(Entries drawn from a collection)
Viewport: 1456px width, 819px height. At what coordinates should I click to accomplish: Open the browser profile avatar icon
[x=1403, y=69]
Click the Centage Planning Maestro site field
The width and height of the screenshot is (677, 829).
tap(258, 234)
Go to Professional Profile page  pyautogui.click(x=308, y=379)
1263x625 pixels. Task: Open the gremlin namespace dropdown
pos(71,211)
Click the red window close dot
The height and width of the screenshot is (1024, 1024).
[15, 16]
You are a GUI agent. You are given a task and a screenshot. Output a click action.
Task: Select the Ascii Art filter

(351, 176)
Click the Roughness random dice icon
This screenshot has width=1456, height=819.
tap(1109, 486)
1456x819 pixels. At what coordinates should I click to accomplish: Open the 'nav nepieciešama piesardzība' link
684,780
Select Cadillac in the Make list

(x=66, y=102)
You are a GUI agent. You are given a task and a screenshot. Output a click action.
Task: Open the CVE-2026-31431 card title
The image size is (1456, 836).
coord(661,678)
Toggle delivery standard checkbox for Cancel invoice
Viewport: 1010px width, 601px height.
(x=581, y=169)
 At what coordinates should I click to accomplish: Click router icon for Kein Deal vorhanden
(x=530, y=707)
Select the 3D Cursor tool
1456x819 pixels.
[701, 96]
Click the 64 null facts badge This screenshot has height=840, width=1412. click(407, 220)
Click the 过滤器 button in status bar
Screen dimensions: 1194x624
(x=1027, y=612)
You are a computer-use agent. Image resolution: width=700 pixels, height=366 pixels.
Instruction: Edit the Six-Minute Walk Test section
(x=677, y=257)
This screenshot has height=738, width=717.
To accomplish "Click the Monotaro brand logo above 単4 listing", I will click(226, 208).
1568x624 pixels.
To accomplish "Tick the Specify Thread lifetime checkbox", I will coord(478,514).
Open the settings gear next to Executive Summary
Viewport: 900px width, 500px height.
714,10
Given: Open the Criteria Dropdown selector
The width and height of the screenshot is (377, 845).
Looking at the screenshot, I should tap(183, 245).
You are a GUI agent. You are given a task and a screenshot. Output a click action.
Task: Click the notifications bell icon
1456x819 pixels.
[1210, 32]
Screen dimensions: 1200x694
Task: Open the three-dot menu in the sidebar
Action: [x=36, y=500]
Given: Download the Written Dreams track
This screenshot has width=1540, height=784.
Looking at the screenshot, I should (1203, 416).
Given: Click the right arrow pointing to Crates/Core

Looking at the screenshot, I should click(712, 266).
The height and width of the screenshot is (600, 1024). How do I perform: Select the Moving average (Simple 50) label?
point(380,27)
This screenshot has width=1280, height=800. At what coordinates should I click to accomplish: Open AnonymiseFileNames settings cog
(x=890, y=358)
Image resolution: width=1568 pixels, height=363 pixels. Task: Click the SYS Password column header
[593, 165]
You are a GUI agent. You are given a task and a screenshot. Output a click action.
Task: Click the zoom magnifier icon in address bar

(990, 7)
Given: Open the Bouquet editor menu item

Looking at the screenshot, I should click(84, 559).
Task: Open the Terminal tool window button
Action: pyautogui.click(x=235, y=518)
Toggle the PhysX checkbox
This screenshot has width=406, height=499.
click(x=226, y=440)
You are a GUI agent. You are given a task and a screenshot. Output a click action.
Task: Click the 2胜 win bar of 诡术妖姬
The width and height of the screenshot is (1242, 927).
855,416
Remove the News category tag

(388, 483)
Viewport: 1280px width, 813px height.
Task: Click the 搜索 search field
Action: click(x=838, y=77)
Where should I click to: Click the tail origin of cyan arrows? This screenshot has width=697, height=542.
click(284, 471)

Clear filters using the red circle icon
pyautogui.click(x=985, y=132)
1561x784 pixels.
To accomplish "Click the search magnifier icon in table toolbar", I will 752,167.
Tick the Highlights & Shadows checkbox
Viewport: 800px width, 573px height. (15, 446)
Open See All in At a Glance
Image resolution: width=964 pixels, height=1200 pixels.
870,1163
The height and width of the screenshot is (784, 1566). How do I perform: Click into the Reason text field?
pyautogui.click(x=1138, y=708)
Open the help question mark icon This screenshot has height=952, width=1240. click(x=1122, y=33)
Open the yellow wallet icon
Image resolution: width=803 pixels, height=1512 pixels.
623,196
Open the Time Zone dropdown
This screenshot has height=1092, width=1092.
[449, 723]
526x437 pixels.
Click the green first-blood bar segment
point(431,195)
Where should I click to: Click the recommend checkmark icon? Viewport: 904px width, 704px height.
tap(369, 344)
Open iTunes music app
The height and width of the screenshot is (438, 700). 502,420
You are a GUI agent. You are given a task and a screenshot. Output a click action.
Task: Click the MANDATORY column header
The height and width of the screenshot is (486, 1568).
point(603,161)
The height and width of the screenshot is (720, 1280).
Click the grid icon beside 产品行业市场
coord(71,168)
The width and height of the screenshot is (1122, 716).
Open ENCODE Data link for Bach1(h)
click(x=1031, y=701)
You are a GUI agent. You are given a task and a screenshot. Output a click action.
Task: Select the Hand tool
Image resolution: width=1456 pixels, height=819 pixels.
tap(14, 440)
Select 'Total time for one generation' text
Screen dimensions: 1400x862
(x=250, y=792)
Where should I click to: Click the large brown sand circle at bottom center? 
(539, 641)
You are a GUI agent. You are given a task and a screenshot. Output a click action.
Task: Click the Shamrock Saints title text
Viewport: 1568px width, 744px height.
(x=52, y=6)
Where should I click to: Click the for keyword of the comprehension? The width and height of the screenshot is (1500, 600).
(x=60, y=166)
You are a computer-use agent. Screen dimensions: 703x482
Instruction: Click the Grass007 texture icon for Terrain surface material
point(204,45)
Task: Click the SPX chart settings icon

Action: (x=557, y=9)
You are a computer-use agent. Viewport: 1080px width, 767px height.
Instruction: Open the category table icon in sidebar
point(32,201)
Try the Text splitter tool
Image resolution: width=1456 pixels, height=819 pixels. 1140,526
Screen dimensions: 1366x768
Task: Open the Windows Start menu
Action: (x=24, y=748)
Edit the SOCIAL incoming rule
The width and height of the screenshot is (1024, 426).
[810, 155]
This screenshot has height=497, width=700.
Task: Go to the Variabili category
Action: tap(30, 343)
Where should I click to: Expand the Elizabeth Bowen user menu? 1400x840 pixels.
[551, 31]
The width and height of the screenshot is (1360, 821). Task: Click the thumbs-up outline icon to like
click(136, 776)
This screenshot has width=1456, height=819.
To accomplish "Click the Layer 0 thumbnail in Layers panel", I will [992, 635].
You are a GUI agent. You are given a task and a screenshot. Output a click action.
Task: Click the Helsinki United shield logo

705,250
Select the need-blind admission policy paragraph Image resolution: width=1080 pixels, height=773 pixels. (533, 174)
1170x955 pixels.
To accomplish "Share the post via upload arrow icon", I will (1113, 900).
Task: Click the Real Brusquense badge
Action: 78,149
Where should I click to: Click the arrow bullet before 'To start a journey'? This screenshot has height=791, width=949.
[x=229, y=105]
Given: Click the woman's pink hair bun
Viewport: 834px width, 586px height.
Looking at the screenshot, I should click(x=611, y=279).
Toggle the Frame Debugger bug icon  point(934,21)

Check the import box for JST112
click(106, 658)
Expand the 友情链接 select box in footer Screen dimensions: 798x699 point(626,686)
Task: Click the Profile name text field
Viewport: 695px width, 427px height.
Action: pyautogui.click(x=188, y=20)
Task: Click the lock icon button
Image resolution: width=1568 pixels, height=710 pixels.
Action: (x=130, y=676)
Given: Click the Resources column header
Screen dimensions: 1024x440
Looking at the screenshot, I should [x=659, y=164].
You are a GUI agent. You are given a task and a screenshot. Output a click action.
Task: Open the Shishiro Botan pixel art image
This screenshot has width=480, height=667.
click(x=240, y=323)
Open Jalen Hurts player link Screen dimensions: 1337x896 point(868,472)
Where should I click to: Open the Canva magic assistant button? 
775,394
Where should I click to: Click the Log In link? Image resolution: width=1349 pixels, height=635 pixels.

» Problem to solve: Could you render the lines as a numbered list, starting with the line that contains "Open the Time Zone dropdown" and going on through the line that contains "The height and width of the screenshot is (438, 700).", leaving out any blank lines?

» Written solution:
1. Open the Time Zone dropdown
2. This screenshot has height=1092, width=1092.
3. [449, 723]
4. 526x437 pixels.
5. Click the green first-blood bar segment
6. point(431,195)
7. Where should I click to: Click the recommend checkmark icon? Viewport: 904px width, 704px height.
8. tap(369, 344)
9. Open iTunes music app
10. The height and width of the screenshot is (438, 700). 502,420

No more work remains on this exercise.